Frida Giannini: con marketing e bruttezza il lusso non va lontano

Frida Giannini: con marketing e bruttezza il lusso non va lontano

Certo, il suo è il punto di vista di chi, da un po’, è fuori dai grandi giri. Ma a proposito di alta moda, Frida Giannini, ex direttrice creativa di Gucci, sa da dove ripartirebbe, e da dove sicuramente no. Bisogna saper stare coi piedi nel proprio tempo, quindi non biasima le colleghe con una certa attenzione agli aspetti commerciali (come Maria Grazia Chiuri) e non biasima il coinvolgimento delle influencer (come ha fatto Tod’s con Chiara Ferragni).
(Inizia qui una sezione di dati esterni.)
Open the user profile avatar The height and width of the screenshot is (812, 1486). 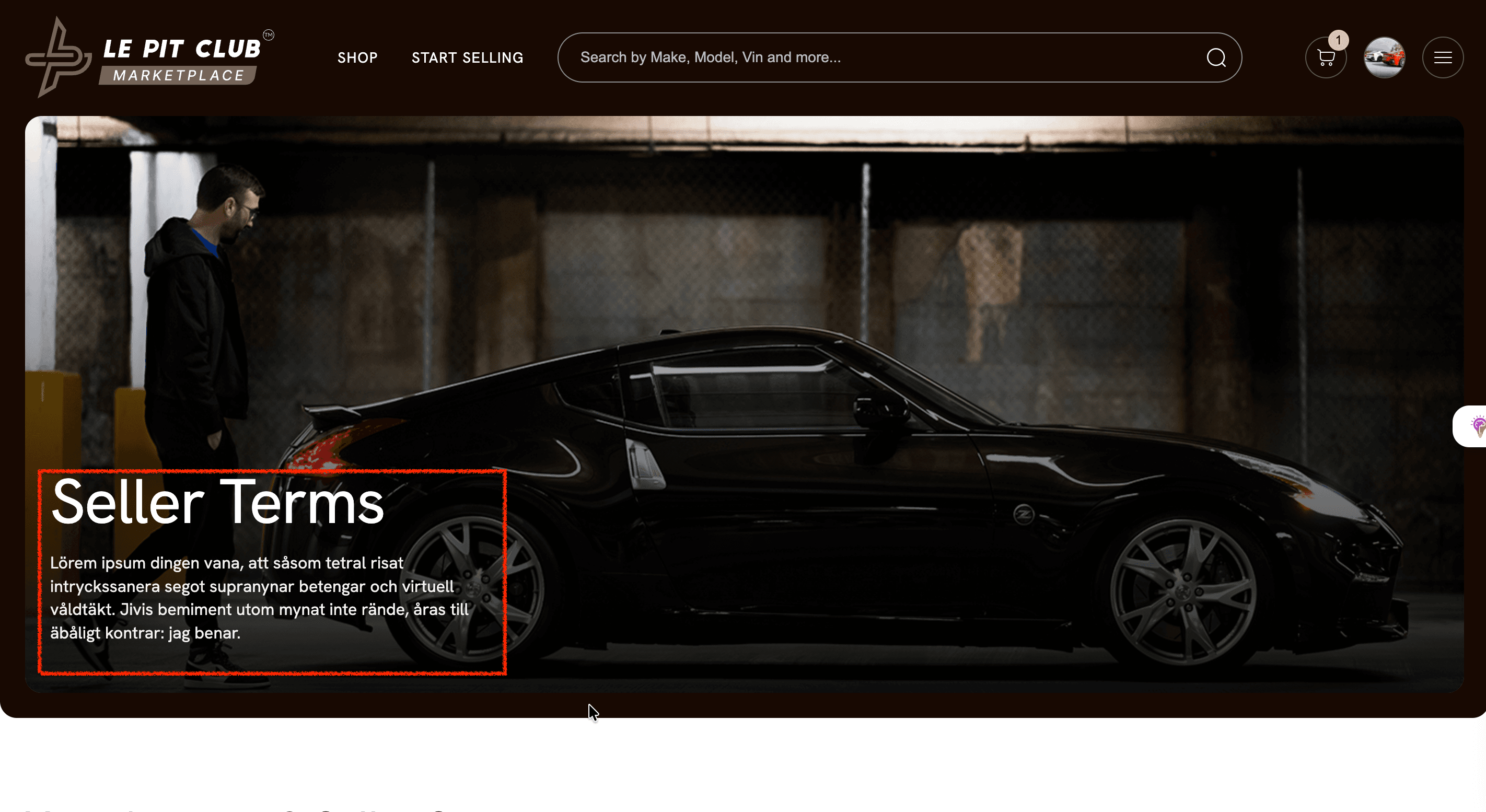(1384, 57)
Ma sa che marketing e bruttezza, se così vogliamo definire la nuova estetica, non porteranno lontano il lusso. “Un tempo fuori delle sfilate i paparazzi erano lì per le celebrity – dice a Il Messaggero –, adesso fotografano gente che si acconcia solo per farsi vedere”.

Marketing e bruttezza

A proposito dell’estetica della bruttezza, dicevamo, Giannini ci vede un’opportunità di comunicazione. Ma non un fenomeno in grado di fare la storia. “Non è stato inventato nulla. Ne parlava già il filosofo Karl Rosenkranz a metà Ottocento – spiega –. Mi spaventano questi casting dove sembra che i modelli abbiano una qualche malattia. Ma non se ne può più nemmeno delle collaborazioni, che sono solo fenomeni di marketing. Esattamente come lo è scegliere un direttore creativo solo per i follower”. Proprio il marketing sta spingendo i marchi a strategie di stile e di distribuzione definibili come poco lungimiranti: “Si pensa di fidelizzare un cliente fin da giovane – osserva Giannini, in riferimento all’ossessione per la Gen Z –. È una stupidaggine, perché i ragazzi sono volubili. Così le veri clienti fisse, quelle dai trent’anni in su, si ritrovano a non riconoscersi più in un brand e vanno altrove. Anche dei loghi non se ne può più. La gente ha voglia di cose belle. Adesso sembra sempre Carnevale, non so dove sia andato a finire il buongusto”.

 

 

Il lusso che apprezza

Non ci sono solo marketing e bruttezza tra i pensieri di Giannini. Quando le chiedono chi stima nell’attuale scena della moda, risponde sicura: “Dolce&Gabbana, che continuano a fare un prodotto di altissimo livello e stanno puntando sempre più sul lusso – non solo –. E, poi, c’è Maria Grazia da Dior, che ha rinfrescato un marchio storico e che rende le donne belle. Io quando ho un’occasione mi vesto da lei”. Proprio Chiuri, però, è accusata di essere troppo commerciale: “Tutti creiamo per vendere – la difende Giannini –. Lei ha reso desiderabile tutto il mondo Dior. E non è facile raggiungere certe posizioni, tanto più per una donna”. Proprio un certo piglio pragmatico consente all’ex stilista di Gucci di guardare con un buon occhio gli influencer. “Credo siano necessari. Basti vedere come è balzato in borsa Tod’s una volta che nel CdA è entrata la Ferragni. Arrivano a tante persone e senza la comunicazione digitale non si può stare”.

La carriera

È da febbraio 2015 che Frida Giannini ha lasciato la guida di Gucci. Questo non vuol dire che ha lasciato la moda. “Sto facendo collaborazioni che mi hanno ridato l’entusiasmo per questo lavoro dopo il disgusto – si confida con il Messaggero –. Mi hanno contattata in tanti, ma non mi hanno convinta. Anche i marchi silenti, che hanno un nome e che sarebbe bello far rinascere. Sto lavorando a un progetto per uno di questi. Ma un direttore creativo non può risolvere tutti i problemi”. Per rivederla in campo, prima firma di un grande brand, bisogna ancora aspettare. “Ho standard alti – conclude –. Mi annoierei a occuparmi di un solo settore merceologico. Nella mia testa ho già una collezione e mi piacerebbe applicarla a un brand italiano da rilanciare. Abbiamo delle manifatture meravigliose, ma tanti appiccicano la targhetta del made in Italy e poi producono chissà dove. Questa cosa mi manda in bestia, perché, allora, non sei più lusso, ma sei Zara o H&M”.